Il gruppo di minoranza che una volta rappresentava i proprietari in genere, arrabbiati per l'Imu, è divenuto ancora più piccolo. Vi si trovano solo i proprietari per affari, ora molto felici, ma anche prodighi di regalie. Già il 13 maggio scorso sul'edizione cartacea de Il Fatto Quotidiano usciva un lungo reportage di Alessandro Ferrucci e Carlo Tecce: "I veri padroni della politica". Vi venivano citati personaggi come Alfredo Romeo, un patrimonio immobiliare da 48 miliardi di lire da investire in Chiamparino e in Forza Italia (2001), di nuovo in Forza Italia (2002) e nei DS (2002 e 2005), infine Centro Democratico (2013) e Renzi.

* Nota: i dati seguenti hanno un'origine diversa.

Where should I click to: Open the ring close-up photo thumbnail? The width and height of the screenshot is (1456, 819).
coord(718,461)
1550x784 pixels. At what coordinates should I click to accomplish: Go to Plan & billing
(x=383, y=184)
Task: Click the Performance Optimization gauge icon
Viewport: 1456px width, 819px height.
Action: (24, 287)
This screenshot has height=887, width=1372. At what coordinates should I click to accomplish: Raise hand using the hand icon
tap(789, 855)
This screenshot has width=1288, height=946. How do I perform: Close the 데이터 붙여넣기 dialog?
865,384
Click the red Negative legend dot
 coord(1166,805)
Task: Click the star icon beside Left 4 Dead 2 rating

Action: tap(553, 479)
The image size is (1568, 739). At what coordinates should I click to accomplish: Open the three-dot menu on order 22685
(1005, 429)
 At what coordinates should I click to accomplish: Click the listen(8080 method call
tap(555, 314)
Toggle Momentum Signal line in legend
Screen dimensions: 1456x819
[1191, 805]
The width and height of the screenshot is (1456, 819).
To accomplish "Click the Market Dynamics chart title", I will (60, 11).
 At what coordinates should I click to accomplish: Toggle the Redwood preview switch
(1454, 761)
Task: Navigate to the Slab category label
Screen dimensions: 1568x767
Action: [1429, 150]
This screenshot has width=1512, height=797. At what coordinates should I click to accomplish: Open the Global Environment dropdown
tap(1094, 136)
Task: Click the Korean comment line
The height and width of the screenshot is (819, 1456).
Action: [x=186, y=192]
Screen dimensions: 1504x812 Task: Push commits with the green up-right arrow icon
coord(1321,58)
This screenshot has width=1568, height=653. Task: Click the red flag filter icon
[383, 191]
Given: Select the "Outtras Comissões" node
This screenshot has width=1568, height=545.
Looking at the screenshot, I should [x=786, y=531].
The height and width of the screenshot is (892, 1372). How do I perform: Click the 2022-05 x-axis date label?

Ma c'è anche Sergio Scarpellini, immobiliarista di lusso che dona decine di migliaia di euro ai DS poi PD. E che per sicurezza fa amicizia anche con PdL, UDC e Lega Nord. E la lista sarebbe ancora lunga, con Domenico Bonifaci (3 miliardi di lire in presto al PDS) e il più noto Caltagirone legato all'UDC per motivi familiari ma anche di denaro (2 milioni di euro).

Quello della service tax è dunque un capolavoro politico, perché mette in cattiva luce gli avversari, avvicina le lobby e fa guadagnare consenso, oltretutto per qualcosa che non è stato assolutamente fatto, ossia abbassare le tasse. Chi paga? Noi.